Try doing it with a 1000x1000 matrix (or a 10000x10000 if you're feeling brave...) and you might see the speed improvement you were told about. Let us know about your results, I'd be interested to find out.

Also, your results are probably being biased by the fact that you declare and allocate the matrix inside the looping function. Try allocating all the matrices (whether they are the actual matrix class or vectors or whatever) in a different place and passing them to your looping functions as pointers. Then you will probably see the real speed difference better.

susscorfa
April 26th, 2007, 05:39 AM
Try doing it with a 1000x1000 matrix (or a 10000x10000 if you're feeling brave...) and you might see the speed improvement you were told about. Let us know about your results, I'd be interested to find out.

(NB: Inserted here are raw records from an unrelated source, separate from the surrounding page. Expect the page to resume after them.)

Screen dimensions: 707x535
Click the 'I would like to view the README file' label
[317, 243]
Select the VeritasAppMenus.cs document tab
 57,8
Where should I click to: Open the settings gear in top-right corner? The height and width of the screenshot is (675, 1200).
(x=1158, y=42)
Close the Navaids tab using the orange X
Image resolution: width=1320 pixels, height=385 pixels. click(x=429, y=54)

well i dared to go upto 3000X3000 compaired to 30 *30

and for vectors the speed difference completly disapears and matrixes are still slower with iterators as the slowest

for people intressed i attached the test file again (as txt)
i test by the following cmd line arguments

$ g++ -DNDEBUG -O3 speed.cpp -o test
$ valgrind --tool=callgrind ./test
$ kcachegrind callgrind.out.*


btw i tryed taking out the declarations but then kcachegrind does not make a distinction between the functions anymore

WebDrake
April 28th, 2007, 09:03 AM
I note you're still declaring the matrix iterators within one of the for loops .... take them outside and check! ;-)

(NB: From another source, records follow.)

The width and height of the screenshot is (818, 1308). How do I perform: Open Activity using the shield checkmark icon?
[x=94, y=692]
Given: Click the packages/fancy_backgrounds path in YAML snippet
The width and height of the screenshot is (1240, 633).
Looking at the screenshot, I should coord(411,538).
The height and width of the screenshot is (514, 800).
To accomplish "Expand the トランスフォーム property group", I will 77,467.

Other than that, I don't know. It might just be the boost matrix class isn't as effective in its implementation as the standard vector class.

I'm not familiar with the debug/profiling tools you're using so can't really advise you further. I did try looking at your code with gprof earlier in the week but it didn't give me a function-by-function report either. In fact the allocation statements were listed first....

How did you go about taking the memory allocations outside the individual functions? I would declare your matrixes and vectors in main() and pass pointers to the individual functions.

Anyway, good luck and don't sweat the small stuff too much.